Parish Gallery: Friday, 15 December 2017
Bryan
Robertson: Superpower
Closing
Reception Friday,
December 15 from 5 to 8
Maps can envision the totalizing powers at work in
the globalization of modern life. My cartography looks strangely recognizable
but departs from any geographic context and highlights the difference between
the Mercator and Gall-Peters projections. I am particularly interested in how
the Mercator projection skews landmasses towards the north and south poles,
making the Northern Hemisphere appear much larger than it is.
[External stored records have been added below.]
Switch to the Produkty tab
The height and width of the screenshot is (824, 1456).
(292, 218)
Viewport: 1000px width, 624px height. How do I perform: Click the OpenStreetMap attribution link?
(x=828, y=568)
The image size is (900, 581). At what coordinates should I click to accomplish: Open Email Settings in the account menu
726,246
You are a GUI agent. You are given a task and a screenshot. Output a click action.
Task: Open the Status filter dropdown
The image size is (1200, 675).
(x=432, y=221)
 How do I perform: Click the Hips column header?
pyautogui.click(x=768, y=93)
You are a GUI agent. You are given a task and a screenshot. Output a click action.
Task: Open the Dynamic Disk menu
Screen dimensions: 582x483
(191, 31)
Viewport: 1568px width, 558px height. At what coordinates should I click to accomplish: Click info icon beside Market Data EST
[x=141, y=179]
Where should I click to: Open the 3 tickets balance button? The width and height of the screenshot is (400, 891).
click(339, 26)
I think this
functions as a kind of propaganda for the places where power is centralized
today.
For me, the creation of these maps visualizes the
cyclical re-purposing of territory from colonial outliers of nation-states to
neo-colonial surrogates of transnational corporations. Sheldon Wolin describes
this world as an “Inverted Totalitarianism,” that unlike classic fascism is not
formed by nationalism, but rather by “private media that disseminates
propaganda and encourages political disengagement.”
Consequently, these maps depict the major world
economies as being under the thumb of corporate influence. In the Eurocentric
Mercator projections, I see a kind of post-Cold War dynamic where capitalism
overcomes communism. Where the 1st and 2nd worlds have merged into a cabal of "G-20"
nations and the 3rd world remains relevant only in its commodity production.
While the Gall-Peters maps depict a more modern world of fragmented and
competing media forces that enhance the excesses of consumption and erase
culture with scripted multinational narratives. In this version, the West is
aware of the irony of its colonial past but has rewritten the history to
describe the better world it is solely responsible for creating.